Rasch räumten die beiden Kommissare die Kühlzelle und machten Platz für die Mitarbeiter des Bestattungsinstituts mit ihrem Metallsarg.

Im Flur trafen sie auf die Kollegin Kruse und den Kollegen Teschner, die ziemlich durchgefroren waren.

»Ihr braucht euch nicht zu beschweren! In der Kühlzelle sind’s minus 20, sach ich nur! Kommt lieber mit in die Küche und erzählt, ob ihr weitergekommen seid«, forderte Jansen die beiden auf.

»Außer den beiden im Herrenhaus gibt es hier auf dem Gut noch sechs Wohnungen in den Nebengebäuden des Torhauses«, berichtete Teschner, als sie am großen Küchentisch Platz genommen hatten. »Wir haben mit einer jungen Mutter und einem Rentnerpaar dort gesprochen. War ziemlich unergiebig. Interessant ist vielleicht eine Beobachtung, die eine ältere Dame gemacht hat: Gestern gegen Abend soll der Sohn des Opfers hier auf dem Gut gewesen sein.
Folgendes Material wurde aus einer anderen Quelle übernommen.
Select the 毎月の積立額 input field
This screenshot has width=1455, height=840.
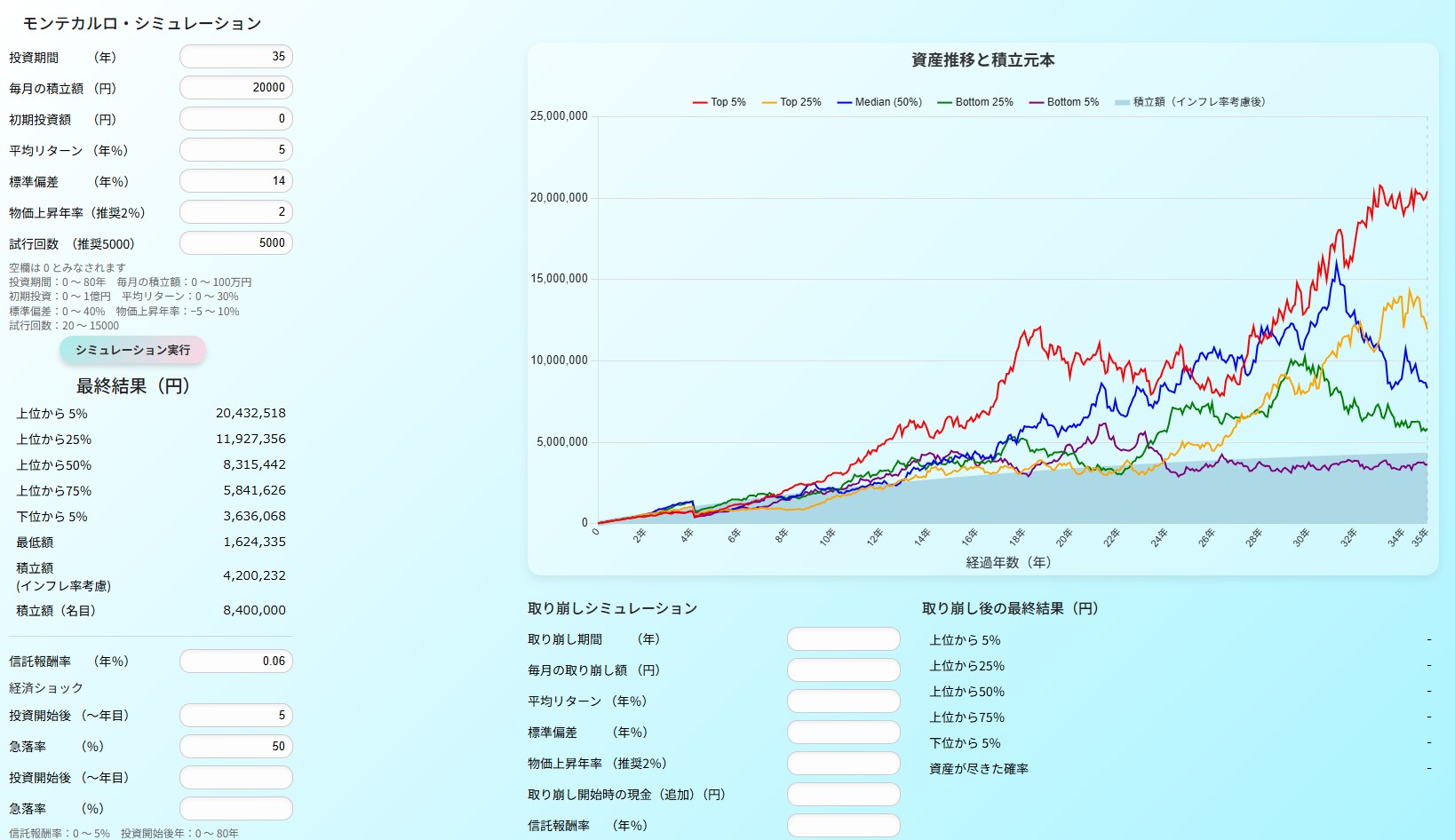coord(236,88)
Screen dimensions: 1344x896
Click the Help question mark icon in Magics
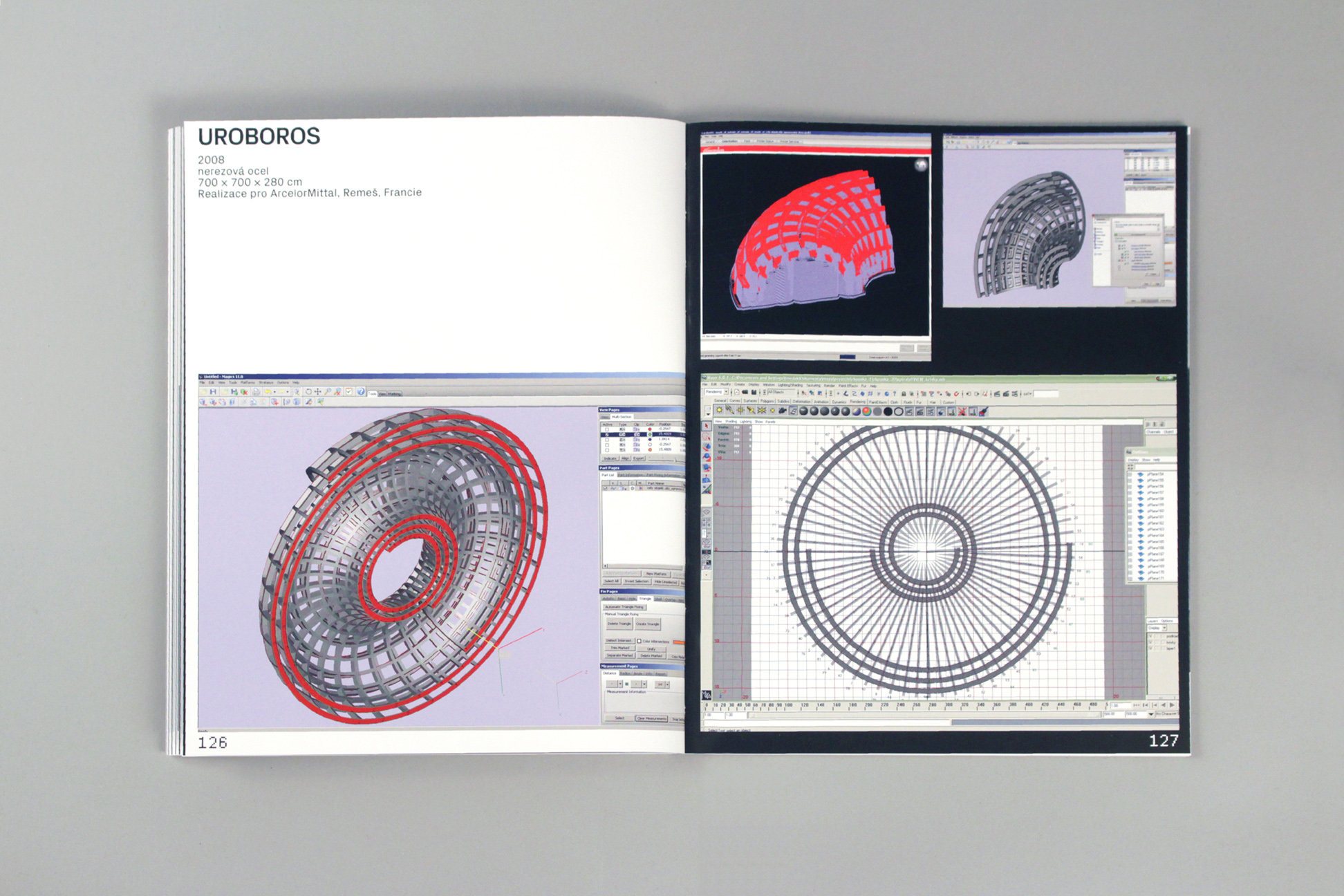pyautogui.click(x=361, y=391)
Zumindest hat die Zeugin ein Auto gesehen, das seines gewesen sein könnte. Ansonsten war in den anderen Wohnungen niemand zu Hause. Und dann ist da noch das Verwalterhaus, das etwas versteckt zwischen Herrenhaus und Scheune liegt. Aber da war auch keiner.«

»Dann klärt das ab mit dem Wagen des Sohnes und findet raus, wo der sich aufhält. Das ist schon der zweite Hinweis auf den. Klingt nicht uninteressant«, meinte Angermüller.
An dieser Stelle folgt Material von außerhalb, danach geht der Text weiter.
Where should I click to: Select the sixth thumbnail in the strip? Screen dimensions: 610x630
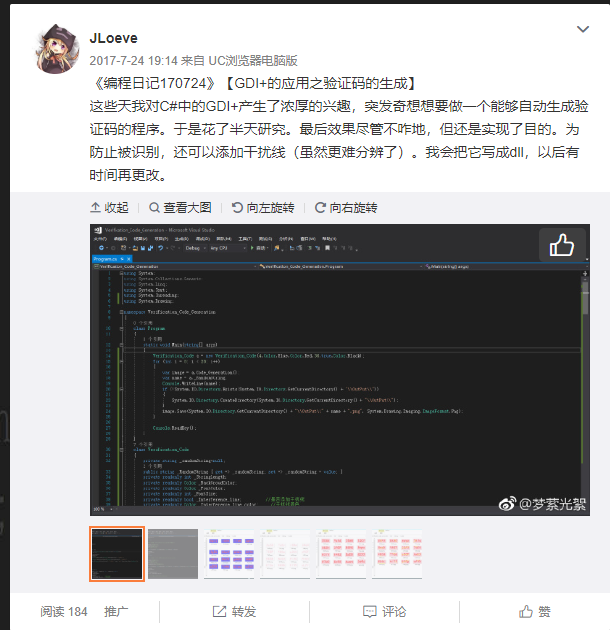tap(397, 554)
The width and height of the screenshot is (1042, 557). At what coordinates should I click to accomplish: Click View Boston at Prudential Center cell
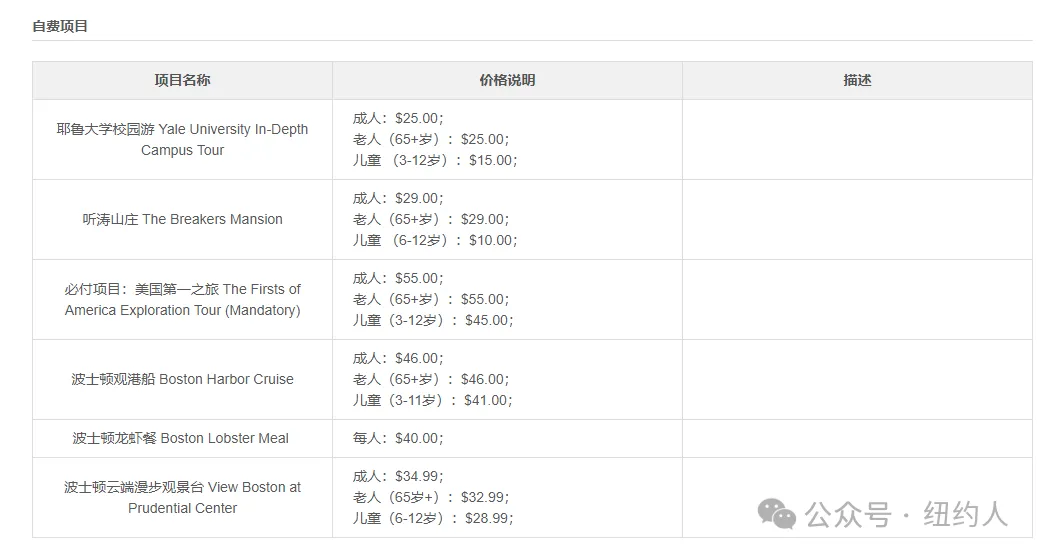pos(182,498)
»Im Hof hatten wir dann noch eine Begegnung der anderen Art«, grinste Anja-Lena Kruse. »Wir sind mit einem Herrn Mientau aneinandergeraten, der kam mit seinem Trecker angebrettert und hätte uns beinah umgenietet! Als er mitkriegte, dass wir von der Polizei sind, wurde er noch wütender.«

»Wenn das man nicht der Typ war, wegen dem ich vorhin schon eine Notbremsung hinlegen musste! Was macht der hier?«

»Der hat das Land gepachtet, das zum Gut gehört, und züchtet eine spezielle Rinderrasse, und zwar exklusiv für Güldenbrook, jedenfalls schien der eine Mordswut auf den Grafen zu haben. Der und Lebouton, das wären allesamt Halsabschneider und Gangster, die hätten ihn über den Tisch gezogen und so weiter und so weiter.«

»Könnte der Typ was mit der Sache zu tun haben?«, fragte Jansen. Kriminalobermeisterin Kruse zuckte unschlüssig mit den Schultern.
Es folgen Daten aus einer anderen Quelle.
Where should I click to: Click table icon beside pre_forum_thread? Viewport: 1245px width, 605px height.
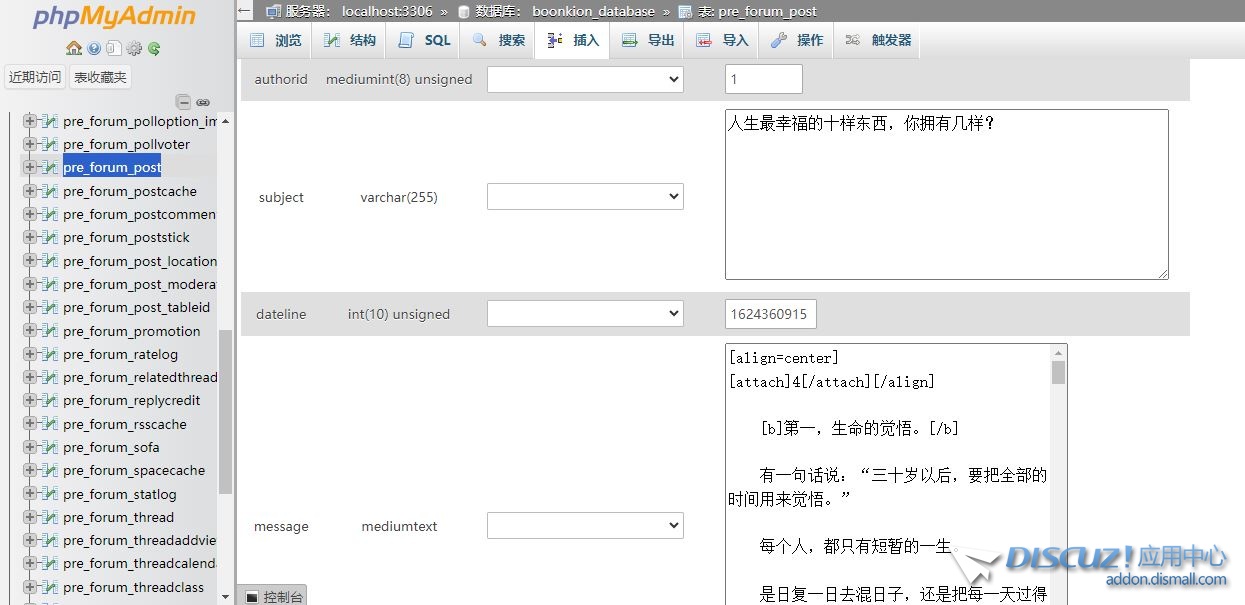point(50,517)
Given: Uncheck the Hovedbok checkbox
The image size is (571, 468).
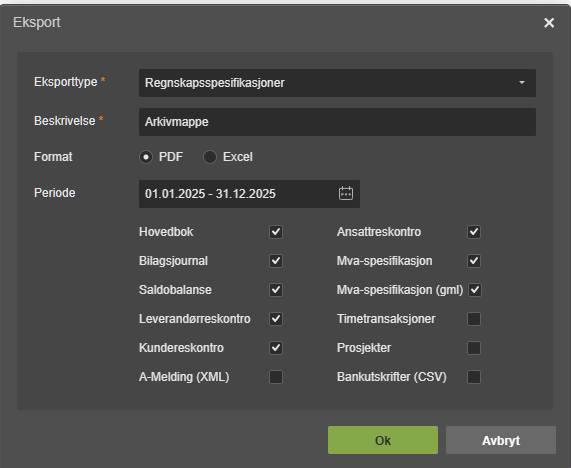Looking at the screenshot, I should (x=276, y=232).
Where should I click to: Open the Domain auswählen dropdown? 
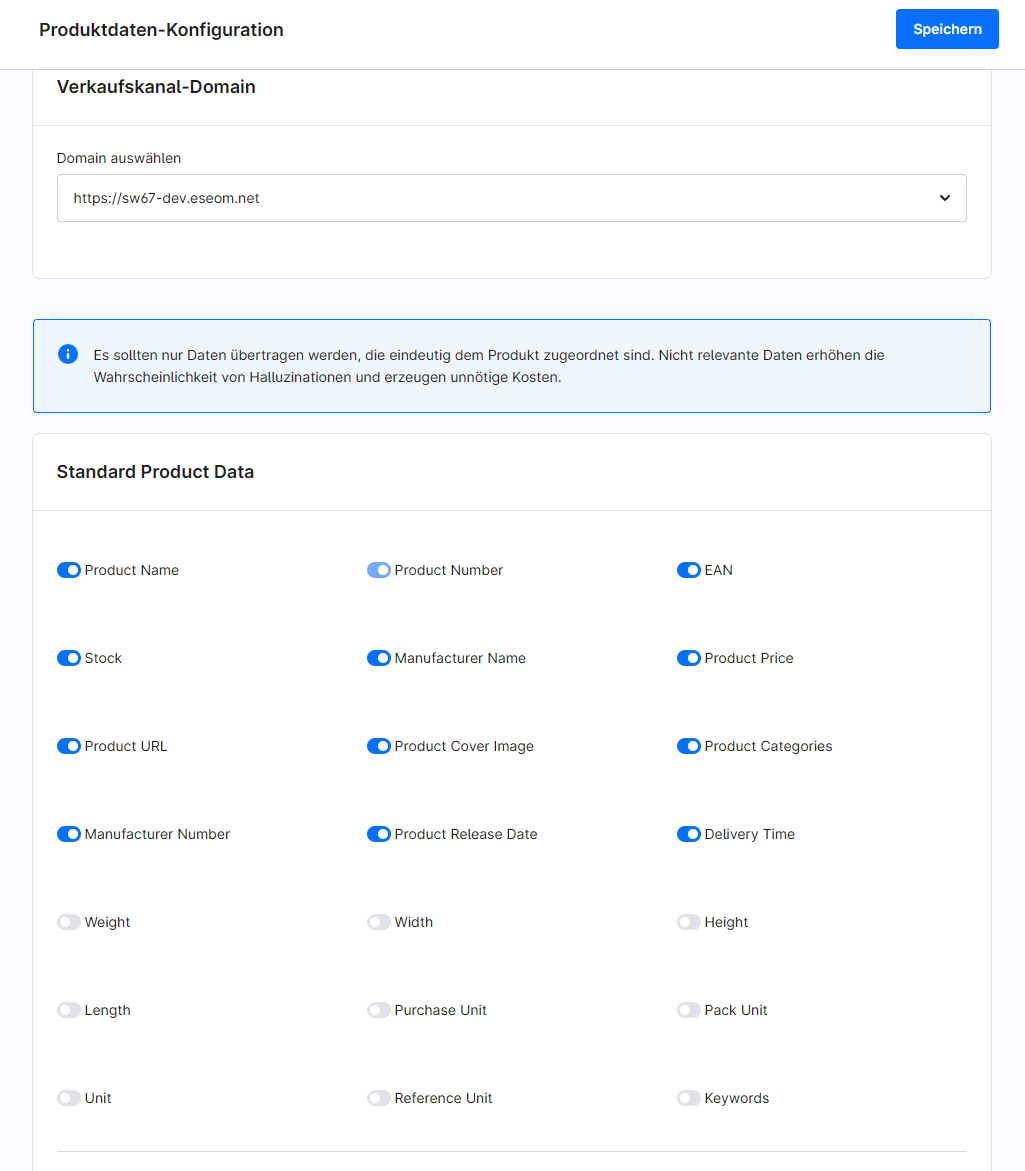click(511, 197)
»Ich weiß nicht. Der ist so ein typischer Hochdruckmensch, einer von denen, die gleich laut werden. Kann natürlich sein, dass er dann auch mal so ausrastet, dass er tätlich wird. Angeblich ist er gestern den ganzen Tag nicht hier auf dem Gut gewesen. Sein Hof liegt einen knappen Kilometer von hier entfernt, im Dorf Güldenbrook. Wir haben jedenfalls seine Daten und geben die gleich an Thomas zur Inpol-Abfrage weiter. Danach sprechen wir wieder mit dem.«

»Und sonst?«

Teschner sah auf seinen kleinen Notizblock.

»Ach so, ja. Da sind noch die beiden Bedienungen im Torhaus. Kann man vergessen. Die sind erst heute Morgen gekommen, wohnen in Dörfern in der Umgebung. Das kleine Restaurant und der Laden sind außerhalb der Saison immer nur tagsüber von Freitag bis Sonntag geöffnet.«

»Na gut. Dann habt ihr ja noch einiges zu tun. Wir sehen uns spätestens heute Abend zur Kommissariatsbesprechung.«

»Wann war das noch?«

»18 Uhr.«

»Alles klar«, mit beiden Händen strich Kriminaloberkommissar Teschner über seine kalten Arme. Es klopfte.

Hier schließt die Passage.